What a beast is ICANN - a supposedly non-profit corporation (funny, isn't it?) Created with the participation of the US government in 1998 to regulate issues related to domain data. A dark horse, on which a number of questions arise, and the most important one - for what funds it exists, since it is non-commercial, but the link to the participation of the US government in its creation, answers the question about the sources of funding. Indeed, from the very beginning, the Internet came out, in fact, from the depths of the defense department of this country.
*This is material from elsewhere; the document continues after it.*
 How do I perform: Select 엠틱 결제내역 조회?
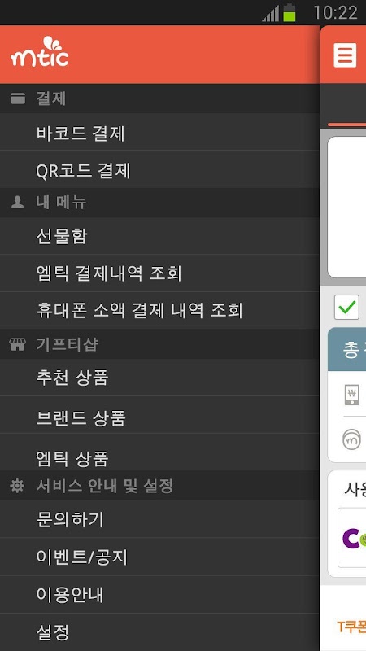pyautogui.click(x=159, y=273)
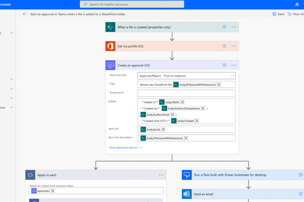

And, of course, it should come as no surprise that the US Department of Commerce, represented by the National Telecommunications and Information Administration (NTIA), historically the administrator of the DNS, in March 2014, with the assistance of ICANN and Verisign Corporation, essentially completed the last stage of privatization DNS,as indicated by the US government back in 1997 (for those who know English -

Well, at the end of the day, we will quote a functionary of ICANN corporation:

“One of ICANN's key missions is to keep the Internet running smoothly, reliably, securely and globally,” said Joe Ebley, director of the DNS team at ICANN. "The addition of an additional L-Root node is an important step towards achieving this goal." (https://www.nic.ru/news/2012/l_root.html)

It seems that root DNS servers are gradually moving from the American continent, I wonder what it would be?